Thursday, 9 October 2008

When the facts change, I change my mind

Thanks to Liberal International for the following quote from Radical Italiani:

“For Liberals it is not the best of times given the massive state interventions in the economy but better spend today than spend even more tomorrow...and it is a paradox to watch Gordon Brown calling for a European plan of action having fought for years against the UK joining the euro, or Bush reaching out to G8 partners after 8 years of unilateralism, and indeed our Finance Minister Giulio Tremonti who goes from euro-skepticism to euro-enthusiasm in a blink...the best position Liberals can have today is to insist on saying that this is not a market failure but a failure in setting up and implementing credible monitoring, control and sanction mechanisms...”

As Otto Lambsdorff, former treasurer of the Free Democratic Party and uncle of the FDP MEP, put it:
“The market economy is the most successful economic system which the world has seen. This historic fact has not changed [...] If your engine does not work properly you try to repair or replace it. You don’t throw away the car.”

4 comments:

Haribo said...

They're both spot on.

This article is quite a nice synopsis of similar arguments.

Frank Little said...

Thanks for that, Julian. The historical background is especially interesting.

Liberal Polemic said...

It was a shame to see Chris Huhne castigating “Market fundamentalism” repeatedly on Question Time last night.

Our economy, including our financial markets, have been more regulated over the past few years than they have been since the 1970. The problem has been too much regulation, too badly enforced.
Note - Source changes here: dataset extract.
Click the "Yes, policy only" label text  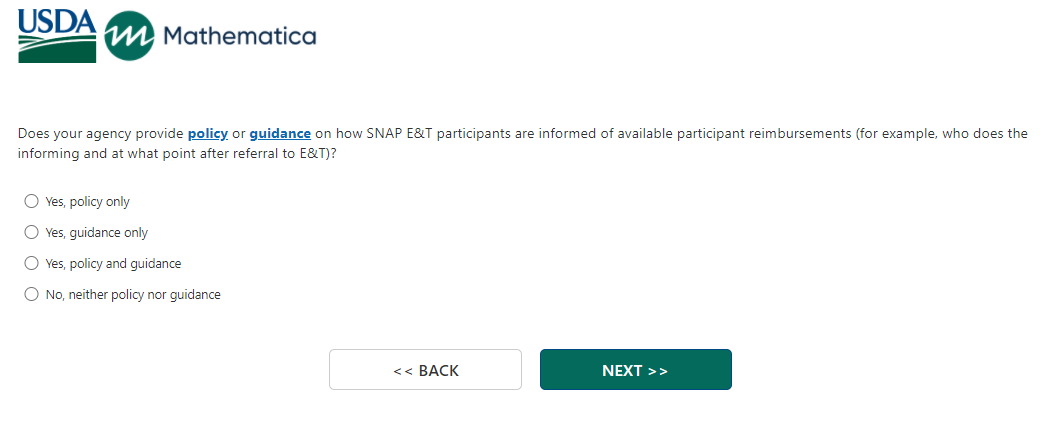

What we need is less and better.

Frank Little said...

I try to watch "Question Time", when there is a good panel like last night's, but I'm afraid I switch off when Dimbleby goes off on one of his ego-trips.

I didn't hear Huhne demanding more regulation, but did catch his spat with Ruth Lea over her cheer-leading for Thatcher. She was spokesman for the fat cats' union, the Institute of Directors, then, of course. She has recently become more interventionist much to the disgust of Guido Fawkes.

I agree that more regulation is not needed, but rather than reduce the rules I would reduce the number of supervisory bodies. It seems to me that the Treasury, FSA and the Bank of England have been playing "pass the parcel" with the dodgy credit issue.

Even this over-complicated regulatory régime might have worked with a stronger chancellor or a stronger head of the FSA.